On the user experience side, a Backstage experience without complete organizational data is a serious hindrance to getting the full power out of the tool. Your users won't be able to click on owners and seeing who they are and what teams they belong to. They won't be able to find out what the communications paths are when they need to reach you or your managers when something goes wrong or they have a feature request. They can't get an overview of what teams own and how they relate to each other. It will be a much more barren experience. Organizational data is highly valuable to have centrally available, complete and correct.
Can I call the catalog itself from inside a processor / provider?
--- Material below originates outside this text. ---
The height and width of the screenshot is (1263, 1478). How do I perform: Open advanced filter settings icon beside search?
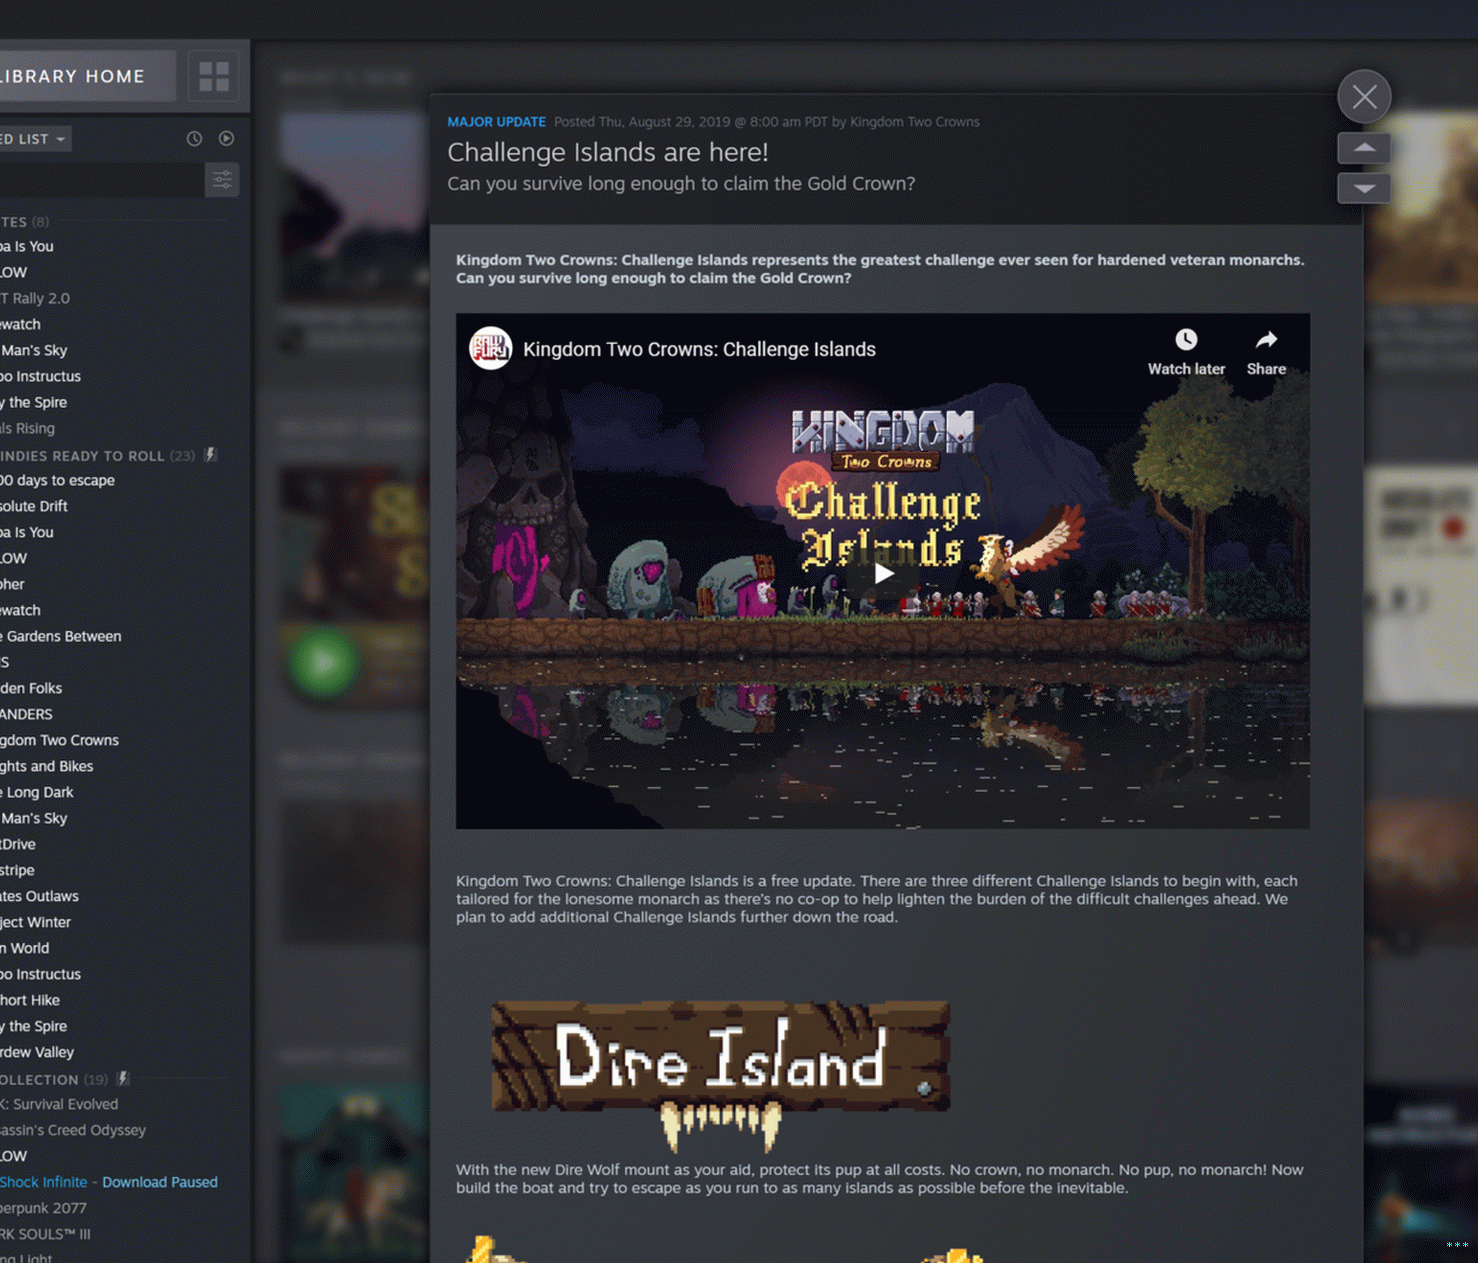pos(222,180)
Any backend module, including those that provide processors and entity providers to the catalog, are technically able to get hold of a catalog client via the catalogServiceRef
from @backstage/plugin-catalog-node
. However, it is almost never the right thing to do - especially from processors - and we strongly discourage from doing so.
The catalog processing loop is a very high-speed system where your entire catalog cluster collaborates to race through all entities at the highest possible rate. The ideal processor does an absolute minimum of work, and immediately relinquishes control back. Performing asynchronous requests to external systems - including the catalog - from processors, can quickly become overwhelming for that external system and starve their resources if they aren't prepared to deal with very high rates of small requests. It also significantly slows down the procesing loop, when each step needs to wait for responses. This can lead to work "piling up" in the catalog and delays in seeing entities get updated. The life of an entity article shows the sequence of events that happen when an entity goes from original ingestion, through processing, and to becoming final entities.
See also the related validation topic.
Can I validate relations in processors?
Processors are responsible for generating relations from the entity body - see the life of an entity article for more details. It's tempting to put rules in your processors that mark entities as invalid if they have a relation to some other entity that does not exist. For example, a Component
entity that declares a spec.owner
to a team that has been disbanded. We strongly discourage from doing this type of "hard" validation in processors, for two reasons.
First, performance. As is described here, you should avoid calling out to the catalog for any reason in processors, including for checking whether a target entity exists. Besides the performance issues, it can also lead to data races where hidden dependencies between entities lead to them never properly settling, or flickering back and forth between states for hard-to-debug reasons.
Second, user experience. The catalog is an eventually consistent system that constantly tries to mirror external realities. Users make changes in catalog-info files, or things update in external systems, and those changes get streamed in and settle over time inside the catalog. But throwing an error in a processor, instantly aborts processing of that entity and stops its ingestion. Now imagine being a large organization where these changes happen maybe hundreds of times per day. Owners of catalog-info files will constantly be surprised by their files "breaking" in ingestion, maybe a very long time after they were initially created - they were valid at their time of creation and haven't been touched since! This is very frustrating and slows down your users because things break silently for reasons out of your control.
There are cases where it's fine to throw hard validation errors in processors. Notably, when it doesn't pass a schema test at all and readers of the catalog data will break if the data was let through. Setting the owner to be a number instead of a string could be such an example.